In truth, "The Da Vinci Code" is a fiction. The film's tag line says: Seek the truth. Good idea.
Where is the love?
Jesus said in John 10:10: "I came that you may have life and
have it to the full." In Mark 16:15, he said: "Go out into
the whole world and preach the Gospel to all creation."
And finally, from John 6:20: "It is I; do not be afraid." No one in "The Da Vinci Code" ever says this.
The biggest difficulty with this story that purports to be "religious" is that there is no transcendence and no love. Goodness is supposedly found in the feminine divine in the film's mythology, but the idea is preserved by mostly dead white men. Therefore, I wonder if Dan Brown actually has a point of view about women in the Church and the world, or just a good, albeit almost incoherent, storyline?
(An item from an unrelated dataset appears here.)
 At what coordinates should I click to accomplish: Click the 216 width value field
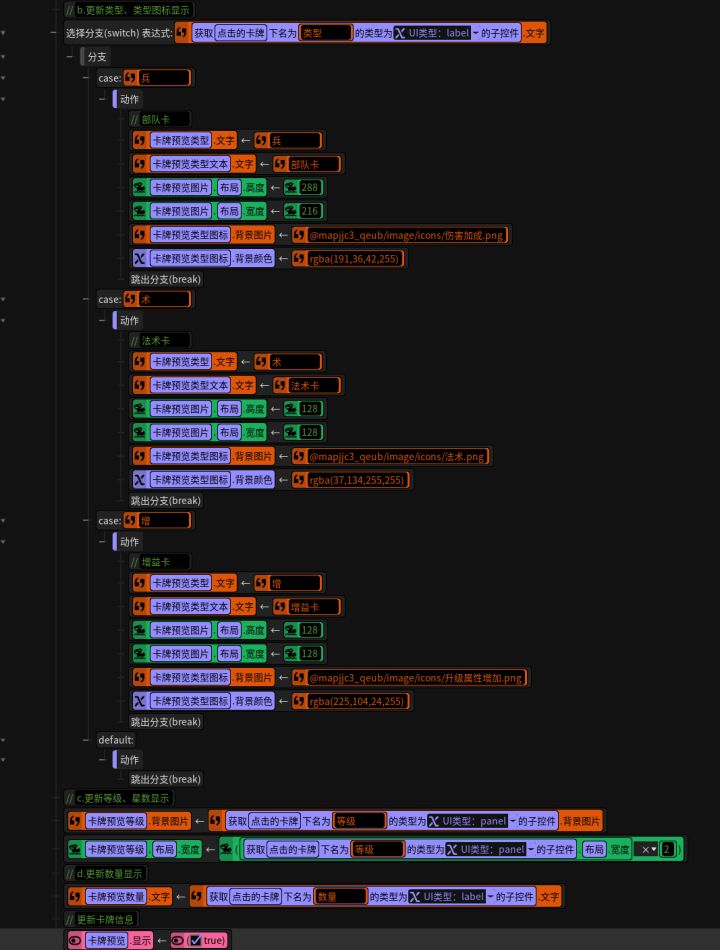(310, 211)
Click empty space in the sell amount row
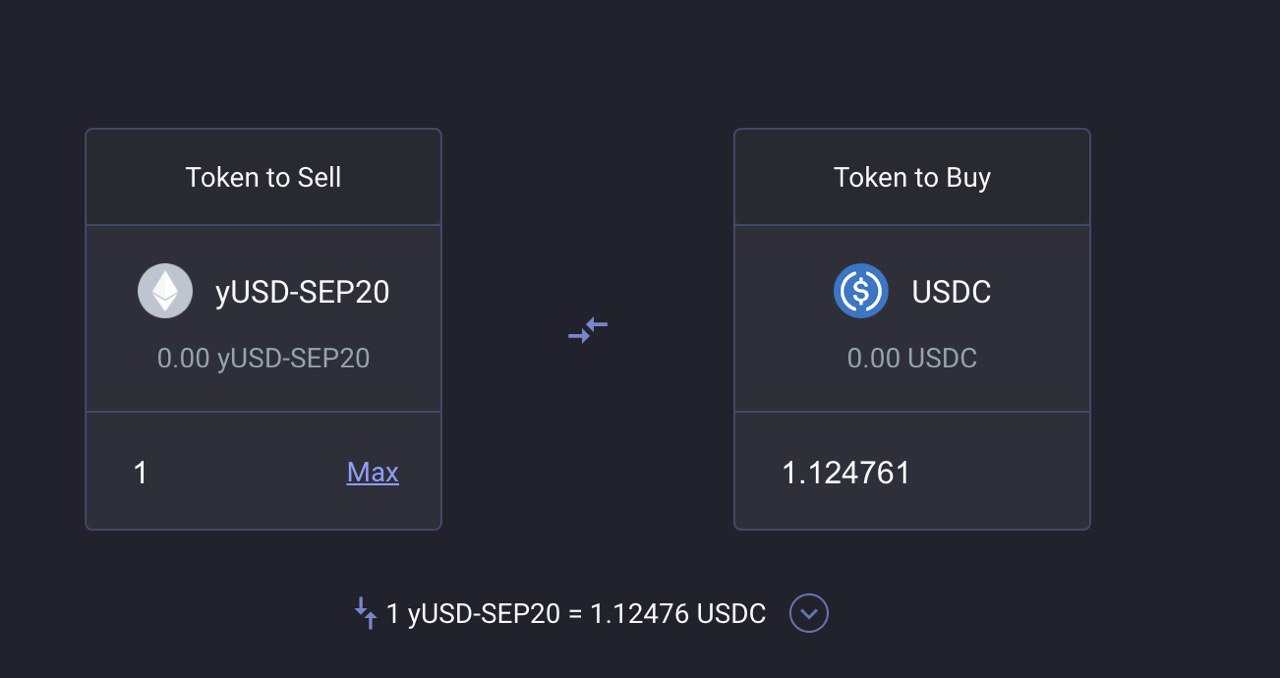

At the end of the day, with no examples of unconditional love that lays down its life for another, male or female, there is no relationship with God in the story, no reason for the characters to get up in the morning - and certainly no heroes.
A pastoral approach to discussion
Because "The Da Vinci Code" is entertainment media, it is
about big business and will probably produce enough profit
to support a small country. Entertainment media is a part
of our capitalist economic system that has little or no religion
and whose ethical framework that is almost non-existent. Millions
of people have read the book and will see the movie, and people
are talking about it.
I think there are several things we can do as Catholic Christians regarding this cultural phenomenon:
-Be informed about your Catholic faith. Read the New Testament and a good book on Church history. Learn what each phrase of the Creed means. If you don't know an answer, find out.
-Listen to others when they want to talk about "The Da Vinci Code." Let them finish their thoughts before jumping in; enter into respectful dialogue.
-Avoid being defensive. Respond rather than react.
-Don't
talk authoritatively about something you haven't seen or read.
-Build a bridge of understanding. Think of the film as a table around which we can gather to converse about Jesus. Daughter of St. Paul Sister Rose Pacatte is director of Pauline Books and Media in Culver City, and co-author of the "Lights, Camera, Faith!" Film Lectionary Series.